All this fuss is about migrating to [db] from IV and place hydrogenation on the common kinetic platform to invite chemical engineers (which we food technologists are not!) to take a closer look first at constant condition hydrogenation and then conventional hydrogenation incorporating rising and constant T spells. Eventually, of course, we should be migrating to constantly modulated conditions for the best optimum between rate and trajectory or time-productivity and quality of product. In fact this is a big pointer to the potential of cross-discipline collaborations. Chemical engineers would be delighted to connect their knowledge with decreasing TFA or producing highly economical CLA as a part of cooking oil.  

A protocol to derive insights in isothermal hydrogenation:

Break the ∆I into several small  ∆I1, ∆I2 + ∆I3……

Convert each spell into ∆[db].

Derive d[db]/dt vs t, [db] curves for each ∆db using chemical hydrogen consumption rates. More about it later.

Look for pseudo-zeroeth order in the first ∆[db]  for high IV oils.

Break later ∆[db]’s into a series of ‘pseudo first order spells’ to arrive at a series of ‘k’ values. Conclude that variation in k mean that changes in A and ∆Ea are failing to cancel each other.

Work out the constantly decreasing [db] or [db]/[Hyd] values. Appreciate its effect on each ∆[db] spell.

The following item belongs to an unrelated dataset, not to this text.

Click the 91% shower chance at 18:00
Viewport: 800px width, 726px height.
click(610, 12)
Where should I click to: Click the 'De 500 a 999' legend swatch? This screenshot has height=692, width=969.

Compare k values at the start (when [tdb] is zero), when [tdb] is likely to be maximum and when it has declined sufficiently. Note that the [tdb] maxima which cannot be far from the k maxima given the known difference between the enthalpies of hydrogenation of cis trans double bonds.

Mainstream literature

Bailey’s ‘volumes’ have been bibles to generations of food technologists and will continue to reassure coming generations merely thru their presence on the tables and bookcases. Personally, I think that people like Bailey and Patterson (and others like Octave Levenspiel) deserve the same status in the world of Science and Technology that Abraham Lincoln, Mahatma Gandhi and Nelson Mandela have in social and political life. Post independence and slavery elimination, where would we be without the enlightening benevolence of these greats? 

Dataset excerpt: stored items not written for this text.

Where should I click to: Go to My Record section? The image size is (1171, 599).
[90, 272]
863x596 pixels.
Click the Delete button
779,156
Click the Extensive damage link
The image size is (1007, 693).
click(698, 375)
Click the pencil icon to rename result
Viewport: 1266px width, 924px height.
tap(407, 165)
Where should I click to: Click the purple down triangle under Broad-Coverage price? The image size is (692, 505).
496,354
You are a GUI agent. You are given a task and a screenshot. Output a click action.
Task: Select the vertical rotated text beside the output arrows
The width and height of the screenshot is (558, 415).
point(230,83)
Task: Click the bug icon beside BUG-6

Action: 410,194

I am convinced that I would not be able to write that chapter on Hydrogenation in Baliey’s; I wouldn’t know what to include and what to exclude, for starters. And how to weave the ‘inclusions’ into a coherent narrative. I hereby thank its  author; I know what it must have taken. But I wish the IV-based, first order monomolecular kinetics had been explained as a ‘convenient’ tool and the mass transfer phenomena explained in detail matching their relevance.  With them, the rampant and bewildering deviations in hydrogenation rates and trajectories would have looked less mysterious and conceivably attracted chemical kineticists to till this fertile land. Who knows, this, combined with the involvement of ‘those magicians called catalyst makers’ would have saved hydrogenation from its eventual fate!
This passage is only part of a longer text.